◆ REQUIRED ACTION
Without changing a word, repeat the data, and include no pictures.

◆ INPUT DATA
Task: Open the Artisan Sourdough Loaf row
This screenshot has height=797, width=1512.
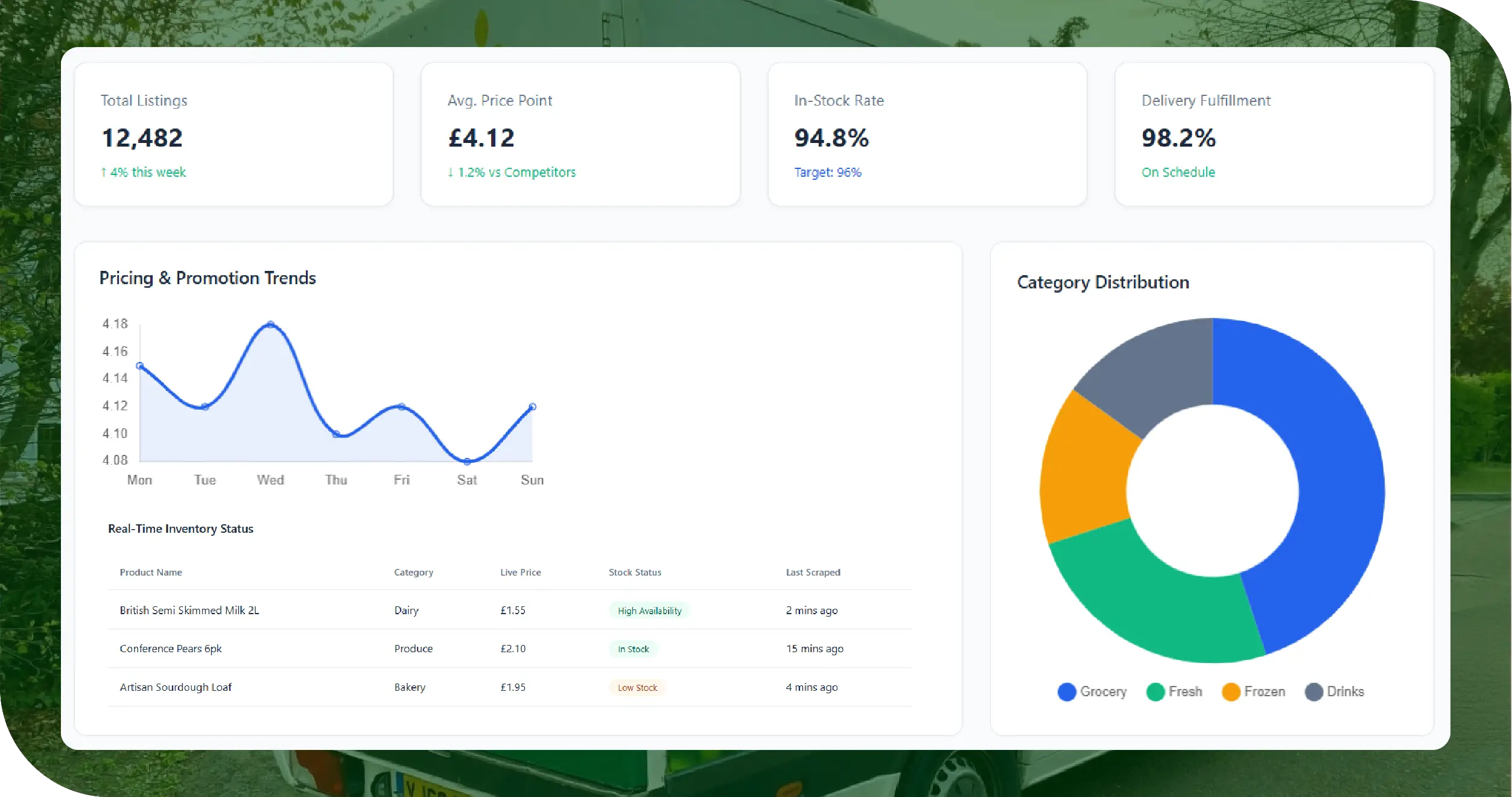Action: (x=176, y=687)
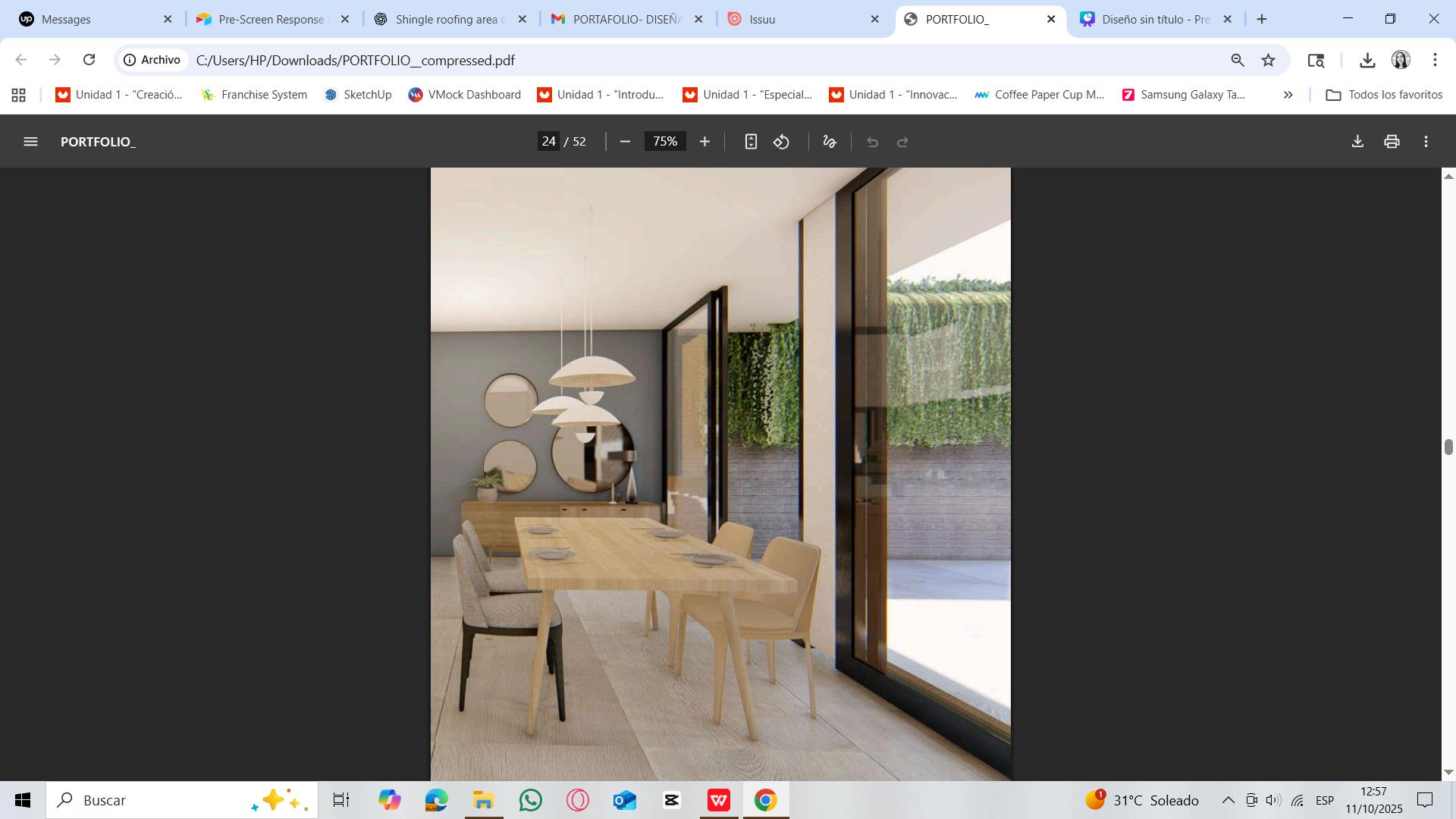Print the PORTFOLIO_ document
This screenshot has height=819, width=1456.
[1392, 142]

◆ THE COMPLETED TASK
Task: Open the Artisan Sourdough Loaf row
This screenshot has height=797, width=1512.
Action: (x=176, y=687)
Print the PORTFOLIO_ document
This screenshot has height=819, width=1456.
[1392, 142]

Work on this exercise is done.